Given an array arr of integers, find whether there exist three numbers such that the sum of two elements equals the third element.

Example:

Input:

arr[] = [1, 2, 3, 4, 5]

Output:

true

Explanation: The pair (1, 2) sums to 3.

Input:

arr[] = [5, 3, 4]

Output:

false

Explanation: No triplets satisfy the condition.

My Approach

1. Sorting the Array:

   • First, sort the array to allow for efficient searching of pairs.

2. Iterating Through the Array:

   • Loop through the array from the last element to the third element, treating the current element as the target.

3. Two-Pointer Technique:

   • For each target, use a two-pointer approach to find if there exist two numbers in the sorted array that sum up to the target:

     • Set one pointer at the start of the array and the other just before the target.

     • If the sum of the two pointers equals the target, return true.

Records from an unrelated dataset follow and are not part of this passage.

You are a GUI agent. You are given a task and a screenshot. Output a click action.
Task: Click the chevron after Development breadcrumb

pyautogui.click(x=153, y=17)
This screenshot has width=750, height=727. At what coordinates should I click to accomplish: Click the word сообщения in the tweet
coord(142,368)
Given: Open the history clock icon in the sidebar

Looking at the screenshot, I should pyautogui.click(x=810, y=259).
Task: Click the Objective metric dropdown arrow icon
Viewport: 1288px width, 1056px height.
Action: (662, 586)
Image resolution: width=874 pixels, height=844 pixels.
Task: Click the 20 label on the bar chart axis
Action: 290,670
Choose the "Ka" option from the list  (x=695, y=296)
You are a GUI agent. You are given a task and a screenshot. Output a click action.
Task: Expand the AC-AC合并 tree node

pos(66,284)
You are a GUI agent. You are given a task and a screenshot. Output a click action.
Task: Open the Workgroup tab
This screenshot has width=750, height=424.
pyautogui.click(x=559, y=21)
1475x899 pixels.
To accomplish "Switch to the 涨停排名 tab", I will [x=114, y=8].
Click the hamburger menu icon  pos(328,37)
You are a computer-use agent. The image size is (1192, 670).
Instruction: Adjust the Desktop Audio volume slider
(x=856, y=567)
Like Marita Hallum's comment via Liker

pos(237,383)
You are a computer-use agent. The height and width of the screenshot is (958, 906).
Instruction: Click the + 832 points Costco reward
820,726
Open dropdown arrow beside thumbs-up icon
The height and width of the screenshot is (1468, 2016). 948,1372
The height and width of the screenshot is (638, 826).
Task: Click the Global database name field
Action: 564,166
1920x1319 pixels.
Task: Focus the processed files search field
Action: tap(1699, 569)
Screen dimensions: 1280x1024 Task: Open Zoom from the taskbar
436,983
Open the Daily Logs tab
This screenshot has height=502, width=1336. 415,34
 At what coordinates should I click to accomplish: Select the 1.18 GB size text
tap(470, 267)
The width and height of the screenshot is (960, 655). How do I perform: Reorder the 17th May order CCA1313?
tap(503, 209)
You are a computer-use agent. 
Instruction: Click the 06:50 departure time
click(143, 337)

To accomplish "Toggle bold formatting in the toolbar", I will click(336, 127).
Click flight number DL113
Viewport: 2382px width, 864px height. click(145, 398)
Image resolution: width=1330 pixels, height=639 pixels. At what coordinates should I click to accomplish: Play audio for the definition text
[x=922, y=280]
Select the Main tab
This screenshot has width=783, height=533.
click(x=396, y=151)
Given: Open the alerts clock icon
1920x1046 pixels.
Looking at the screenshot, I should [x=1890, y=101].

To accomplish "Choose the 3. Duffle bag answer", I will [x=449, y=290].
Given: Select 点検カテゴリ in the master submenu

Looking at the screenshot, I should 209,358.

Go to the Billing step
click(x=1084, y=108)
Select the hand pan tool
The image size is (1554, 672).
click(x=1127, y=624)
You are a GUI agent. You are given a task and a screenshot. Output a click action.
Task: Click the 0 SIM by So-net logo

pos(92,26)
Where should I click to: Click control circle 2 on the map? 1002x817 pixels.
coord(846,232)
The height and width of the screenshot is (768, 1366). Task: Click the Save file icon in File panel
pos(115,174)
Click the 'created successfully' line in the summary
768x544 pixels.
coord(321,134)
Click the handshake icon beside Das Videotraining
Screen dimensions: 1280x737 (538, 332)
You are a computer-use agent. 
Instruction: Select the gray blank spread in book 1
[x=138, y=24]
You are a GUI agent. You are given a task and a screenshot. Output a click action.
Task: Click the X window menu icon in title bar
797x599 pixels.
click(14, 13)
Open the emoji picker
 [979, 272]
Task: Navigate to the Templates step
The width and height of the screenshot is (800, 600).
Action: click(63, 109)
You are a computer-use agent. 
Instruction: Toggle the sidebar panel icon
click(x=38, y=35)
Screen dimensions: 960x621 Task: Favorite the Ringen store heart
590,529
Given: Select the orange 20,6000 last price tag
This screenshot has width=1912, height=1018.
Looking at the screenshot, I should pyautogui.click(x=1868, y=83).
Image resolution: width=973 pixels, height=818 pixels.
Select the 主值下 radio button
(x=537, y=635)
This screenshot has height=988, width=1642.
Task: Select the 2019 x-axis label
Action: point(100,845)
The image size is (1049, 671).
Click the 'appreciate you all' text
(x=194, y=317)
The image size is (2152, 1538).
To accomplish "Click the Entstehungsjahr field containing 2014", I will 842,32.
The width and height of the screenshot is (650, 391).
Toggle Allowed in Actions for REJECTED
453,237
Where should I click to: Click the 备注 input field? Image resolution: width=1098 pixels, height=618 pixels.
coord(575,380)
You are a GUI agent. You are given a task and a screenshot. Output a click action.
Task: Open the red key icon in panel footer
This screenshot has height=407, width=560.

     • If the sum is less than the target, move the left pointer to the right.

     • If the sum is greater than the target, move the right pointer to the left.

4. Final Answer:

   • If no such triplet is found by the end of the iterations, return false.

Time and Auxiliary Space Complexity

• Expected Time Complexity: O(n^2), where n is the length of the array, as we perform two nested loops—one for iterating through the target and the other for the two-pointer search.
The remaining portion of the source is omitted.